Moderation: Jasper Barenberg | 05.11.2007
    Im November 1922 kommt es im Münchner Kindlkeller zu einer folgenschweren Begegnung zwischen einem Deutsch-Amerikaner und einem Österreicher. Der eine, Ernst Hanfstaengl, ist Mitte 30 und mit einem Meter neunzig eine imposante Erscheinung. Er strahlt charmante Weltläufigkeit aus, seine Manieren sind perfekt. Der andere ist Adolf Hitler.

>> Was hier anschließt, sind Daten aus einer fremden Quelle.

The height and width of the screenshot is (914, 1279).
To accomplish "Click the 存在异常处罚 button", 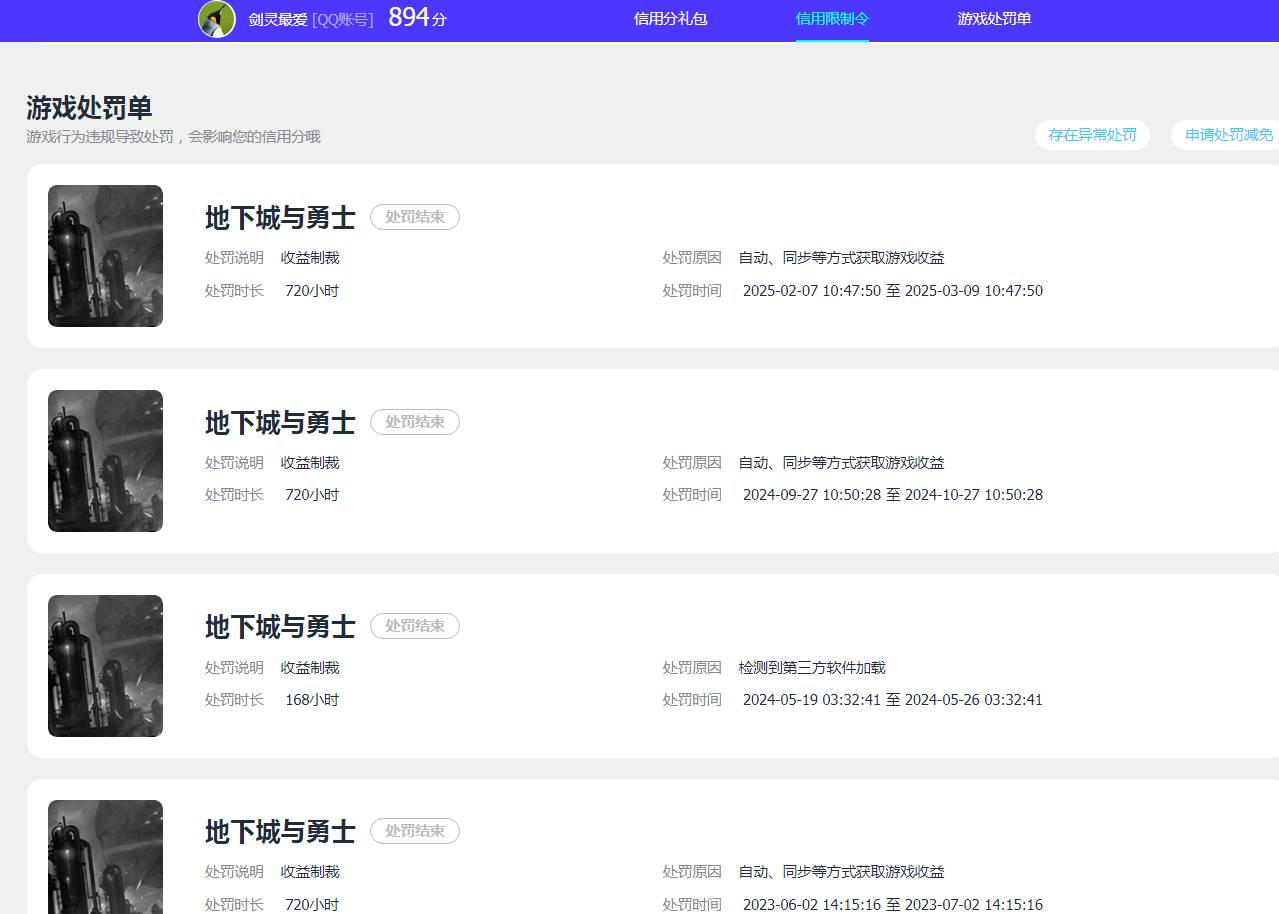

    Schon die ersten Sätze Hitlers schlugen Hanfstaengl in Bann: welche Sprachgewalt, welche Suggestivkraft! Er hatte in seinem Leben schon etliche große Redner erlebt, zum Beispiel Präsident Theodore Roosevelt. Doch keiner von ihnen verfügte über eine derart unglaubliche Palette rhetorischer Tricks wie Hitler. Jahre später sollte sich Hanfstaengl häufig fragen: Wie hatte er nur einem solchen Mann auf den Leim gehen können?
    Diese Frage bewegt nicht nur Ernst Hanfstaengl, sondern auch seinen englischen Biographen Peter Conradi. Um sie zu klären, zieht der Autor unzählige Quellen heran, darunter Hanfstaengls Memoiren, diverse Zeitungsartikel, Briefe, CIA-Akten sowie die Erzählungen von Hanfstaengls Sohn Egon. Entstanden ist das Psychogramm eines am ehesten wohl exzentrisch zu nennenden Menschen, dessen Lebensweg immer neue Volten für ihn bereithielt. Bevor Hanfstaengl die Bekanntschaft Hitlers machte, standen bei ihm alle Zeichen auf "Weltbürger": Geboren 1887 in München als Kind deutsch-amerikanischer Eltern ging er 1905 zum Harvard-Studium in die USA; über einen Kommilitonen lernte er sowohl Präsident Theodore als auch den späteren Präsidenten Franklin D. kennen. 1921 kehrt er mit Frau und Sohn in sein geliebtes Deutschland zurück - und ist erschüttert über die herrschenden schlechten Verhältnisse. Hitlers Rede im Kindlkeller, die genau diese Erschütterung anspricht und Wege aus der Misere aufzuzeigen scheint, ist für Hanfstaengl wie eine Offenbarung - und der Beginn einer vierzehn Jahre währenden Freundschaft. Hanfstaengl glaubt an Hitlers politisches Potential und will ihm seinen Stempel aufdrücken. Hitler wiederum nutzt die Gelegenheit, sich durch den weltläufigen Hanfstaengl in die wohlhabende Münchner Gesellschaft einführen zu lassen und hier finanzielle Förderer zu finden. Und dann ist da noch die Sache mit der Musik. Eines Tages spielt Hanfstaengl - den Conradi fast durchgängig bei seinem Kinderspitznamen "Putzi" nennt - Hitler auf dem Klavier vor.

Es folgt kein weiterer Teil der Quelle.